_Work to be completed:_ How do the records below read from their first line through the line containing "Política de privacidade (253, 1743)"? Write those lines out exactly.

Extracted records

__________________________________________________

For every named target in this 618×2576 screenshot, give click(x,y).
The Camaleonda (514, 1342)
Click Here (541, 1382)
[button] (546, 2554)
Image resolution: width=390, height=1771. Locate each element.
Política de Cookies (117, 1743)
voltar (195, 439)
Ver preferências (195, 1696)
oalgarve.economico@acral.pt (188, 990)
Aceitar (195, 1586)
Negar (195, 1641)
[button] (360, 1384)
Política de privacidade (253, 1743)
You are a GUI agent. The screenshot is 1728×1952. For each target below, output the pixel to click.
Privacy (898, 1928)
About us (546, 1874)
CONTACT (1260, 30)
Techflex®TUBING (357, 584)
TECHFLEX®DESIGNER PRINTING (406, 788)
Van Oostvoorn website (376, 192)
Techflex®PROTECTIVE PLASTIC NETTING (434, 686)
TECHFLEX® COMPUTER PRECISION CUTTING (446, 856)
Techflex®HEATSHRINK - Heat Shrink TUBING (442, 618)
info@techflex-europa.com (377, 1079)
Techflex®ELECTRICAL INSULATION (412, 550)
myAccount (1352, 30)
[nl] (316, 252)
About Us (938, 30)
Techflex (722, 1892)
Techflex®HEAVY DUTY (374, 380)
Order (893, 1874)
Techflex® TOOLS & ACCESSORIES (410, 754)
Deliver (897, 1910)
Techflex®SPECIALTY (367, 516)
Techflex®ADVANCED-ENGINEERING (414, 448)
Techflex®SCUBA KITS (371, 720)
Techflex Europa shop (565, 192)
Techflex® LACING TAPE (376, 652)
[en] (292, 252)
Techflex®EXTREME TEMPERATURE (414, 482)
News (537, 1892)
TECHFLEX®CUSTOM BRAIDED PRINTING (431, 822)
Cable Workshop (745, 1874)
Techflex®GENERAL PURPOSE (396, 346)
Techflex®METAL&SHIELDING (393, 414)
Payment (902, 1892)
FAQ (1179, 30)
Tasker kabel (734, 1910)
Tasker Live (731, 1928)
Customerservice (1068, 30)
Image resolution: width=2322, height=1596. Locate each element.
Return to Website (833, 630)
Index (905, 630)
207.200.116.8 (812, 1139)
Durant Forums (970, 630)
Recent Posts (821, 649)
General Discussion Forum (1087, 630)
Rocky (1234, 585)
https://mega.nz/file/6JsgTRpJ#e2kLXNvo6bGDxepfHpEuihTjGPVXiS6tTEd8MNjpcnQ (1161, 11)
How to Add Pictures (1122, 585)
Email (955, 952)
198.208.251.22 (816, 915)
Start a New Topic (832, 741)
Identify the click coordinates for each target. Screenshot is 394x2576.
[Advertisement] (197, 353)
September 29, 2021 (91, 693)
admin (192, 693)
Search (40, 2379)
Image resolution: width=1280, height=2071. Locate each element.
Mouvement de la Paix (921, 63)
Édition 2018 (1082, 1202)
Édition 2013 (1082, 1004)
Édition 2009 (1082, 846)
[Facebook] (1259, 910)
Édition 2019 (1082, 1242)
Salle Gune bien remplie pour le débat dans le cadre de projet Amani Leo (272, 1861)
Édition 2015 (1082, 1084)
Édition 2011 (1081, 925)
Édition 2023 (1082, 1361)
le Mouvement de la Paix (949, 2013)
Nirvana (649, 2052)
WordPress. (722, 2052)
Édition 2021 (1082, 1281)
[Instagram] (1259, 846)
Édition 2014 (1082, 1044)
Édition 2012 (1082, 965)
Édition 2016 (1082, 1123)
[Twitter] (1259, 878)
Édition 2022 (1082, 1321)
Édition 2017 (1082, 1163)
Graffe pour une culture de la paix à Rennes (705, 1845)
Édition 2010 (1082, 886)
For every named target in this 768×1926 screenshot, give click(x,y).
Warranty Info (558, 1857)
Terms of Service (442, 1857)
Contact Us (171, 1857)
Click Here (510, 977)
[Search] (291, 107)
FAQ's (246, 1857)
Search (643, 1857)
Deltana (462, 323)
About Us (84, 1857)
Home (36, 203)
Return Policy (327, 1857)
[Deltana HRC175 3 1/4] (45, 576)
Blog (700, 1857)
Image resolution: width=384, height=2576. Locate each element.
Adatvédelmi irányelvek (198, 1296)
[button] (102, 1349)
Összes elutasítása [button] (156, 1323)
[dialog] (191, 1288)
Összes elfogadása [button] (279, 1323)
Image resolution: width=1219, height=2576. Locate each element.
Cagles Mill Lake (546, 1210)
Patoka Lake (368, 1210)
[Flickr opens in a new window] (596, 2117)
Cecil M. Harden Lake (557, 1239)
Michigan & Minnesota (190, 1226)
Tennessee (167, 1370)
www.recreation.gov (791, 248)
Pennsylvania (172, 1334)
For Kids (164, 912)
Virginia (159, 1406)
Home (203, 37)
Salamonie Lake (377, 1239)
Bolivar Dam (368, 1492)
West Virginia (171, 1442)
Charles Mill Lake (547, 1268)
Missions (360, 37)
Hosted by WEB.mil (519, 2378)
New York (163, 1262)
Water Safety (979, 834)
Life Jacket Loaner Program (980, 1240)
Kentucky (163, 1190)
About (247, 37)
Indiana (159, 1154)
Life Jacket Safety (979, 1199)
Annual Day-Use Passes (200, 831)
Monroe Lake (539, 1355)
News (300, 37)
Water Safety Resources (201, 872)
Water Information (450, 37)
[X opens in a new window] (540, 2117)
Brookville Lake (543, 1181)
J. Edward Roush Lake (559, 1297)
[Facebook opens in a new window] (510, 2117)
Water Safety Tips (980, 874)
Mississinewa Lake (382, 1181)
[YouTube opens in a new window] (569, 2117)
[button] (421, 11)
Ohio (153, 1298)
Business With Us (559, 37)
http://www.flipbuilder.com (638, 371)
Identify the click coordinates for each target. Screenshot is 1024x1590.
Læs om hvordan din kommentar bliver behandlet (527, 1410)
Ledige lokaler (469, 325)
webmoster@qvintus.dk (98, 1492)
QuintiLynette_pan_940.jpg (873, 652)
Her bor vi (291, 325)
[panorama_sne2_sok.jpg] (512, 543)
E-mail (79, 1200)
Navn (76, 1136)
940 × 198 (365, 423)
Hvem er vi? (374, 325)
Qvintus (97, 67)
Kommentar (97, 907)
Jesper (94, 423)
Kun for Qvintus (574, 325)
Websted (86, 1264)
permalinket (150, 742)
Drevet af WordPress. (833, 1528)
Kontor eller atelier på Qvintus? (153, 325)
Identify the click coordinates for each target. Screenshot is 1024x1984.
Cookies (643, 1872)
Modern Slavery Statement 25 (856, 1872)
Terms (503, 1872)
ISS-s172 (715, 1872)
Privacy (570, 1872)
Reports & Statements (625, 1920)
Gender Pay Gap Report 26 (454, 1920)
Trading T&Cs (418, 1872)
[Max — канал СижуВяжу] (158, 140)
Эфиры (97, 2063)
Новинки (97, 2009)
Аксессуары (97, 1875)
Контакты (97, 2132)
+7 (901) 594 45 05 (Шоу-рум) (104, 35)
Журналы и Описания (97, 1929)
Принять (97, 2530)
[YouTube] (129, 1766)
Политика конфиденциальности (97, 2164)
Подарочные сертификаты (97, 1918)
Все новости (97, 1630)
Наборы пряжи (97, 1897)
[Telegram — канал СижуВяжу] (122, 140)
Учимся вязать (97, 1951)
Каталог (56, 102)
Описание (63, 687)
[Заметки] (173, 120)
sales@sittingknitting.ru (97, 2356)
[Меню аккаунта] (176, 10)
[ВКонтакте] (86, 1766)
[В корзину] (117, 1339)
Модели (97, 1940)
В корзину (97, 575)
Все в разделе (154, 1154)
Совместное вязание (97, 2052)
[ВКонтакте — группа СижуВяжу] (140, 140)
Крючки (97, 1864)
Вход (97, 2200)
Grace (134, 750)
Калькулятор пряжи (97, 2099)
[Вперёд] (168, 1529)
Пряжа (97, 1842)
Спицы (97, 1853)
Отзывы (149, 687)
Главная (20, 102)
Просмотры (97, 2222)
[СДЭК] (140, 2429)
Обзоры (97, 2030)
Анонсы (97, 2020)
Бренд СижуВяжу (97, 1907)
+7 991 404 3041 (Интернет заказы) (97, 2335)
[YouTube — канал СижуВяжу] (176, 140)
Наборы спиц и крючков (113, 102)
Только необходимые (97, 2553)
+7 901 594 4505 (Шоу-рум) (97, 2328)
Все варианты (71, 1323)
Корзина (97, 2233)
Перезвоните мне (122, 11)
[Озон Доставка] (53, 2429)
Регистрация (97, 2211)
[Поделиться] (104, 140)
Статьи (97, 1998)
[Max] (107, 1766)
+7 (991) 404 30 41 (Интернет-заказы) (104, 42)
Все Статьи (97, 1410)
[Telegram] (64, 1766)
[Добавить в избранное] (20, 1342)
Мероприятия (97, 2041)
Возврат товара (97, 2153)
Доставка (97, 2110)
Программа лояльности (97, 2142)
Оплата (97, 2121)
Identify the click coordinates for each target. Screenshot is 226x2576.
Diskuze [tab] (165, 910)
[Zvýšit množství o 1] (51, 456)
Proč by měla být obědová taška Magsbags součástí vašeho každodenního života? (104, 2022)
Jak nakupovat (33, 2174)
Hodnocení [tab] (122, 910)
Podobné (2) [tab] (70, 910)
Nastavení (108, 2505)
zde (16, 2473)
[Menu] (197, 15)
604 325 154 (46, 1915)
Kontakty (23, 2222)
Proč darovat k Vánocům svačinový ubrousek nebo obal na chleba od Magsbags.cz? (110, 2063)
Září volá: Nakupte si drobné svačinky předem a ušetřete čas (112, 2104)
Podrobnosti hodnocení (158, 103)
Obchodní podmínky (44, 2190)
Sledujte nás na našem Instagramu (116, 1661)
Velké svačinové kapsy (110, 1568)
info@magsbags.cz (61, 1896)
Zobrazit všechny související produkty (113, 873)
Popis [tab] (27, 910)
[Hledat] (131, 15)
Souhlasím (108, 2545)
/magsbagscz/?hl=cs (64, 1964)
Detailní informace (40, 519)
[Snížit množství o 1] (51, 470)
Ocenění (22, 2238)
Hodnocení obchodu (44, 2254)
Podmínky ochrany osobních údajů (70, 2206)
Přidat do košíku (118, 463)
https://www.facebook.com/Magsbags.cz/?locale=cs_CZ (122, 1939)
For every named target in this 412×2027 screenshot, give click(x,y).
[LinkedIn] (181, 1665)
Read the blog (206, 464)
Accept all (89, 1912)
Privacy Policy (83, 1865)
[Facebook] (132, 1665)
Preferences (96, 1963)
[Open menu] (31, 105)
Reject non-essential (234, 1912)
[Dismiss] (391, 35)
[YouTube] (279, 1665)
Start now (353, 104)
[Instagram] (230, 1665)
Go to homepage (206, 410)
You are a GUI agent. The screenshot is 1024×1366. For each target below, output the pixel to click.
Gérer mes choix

__________________________________________________

_Solution below:_
For every named target in this 618×2576 screenshot, give click(x,y).
The Camaleonda (514, 1342)
Click Here (541, 1382)
[button] (546, 2554)
Image resolution: width=390, height=1771. Locate each element.
Política de Cookies (117, 1743)
voltar (195, 439)
Ver preferências (195, 1696)
oalgarve.economico@acral.pt (188, 990)
Aceitar (195, 1586)
Negar (195, 1641)
[button] (360, 1384)
Política de privacidade (253, 1743)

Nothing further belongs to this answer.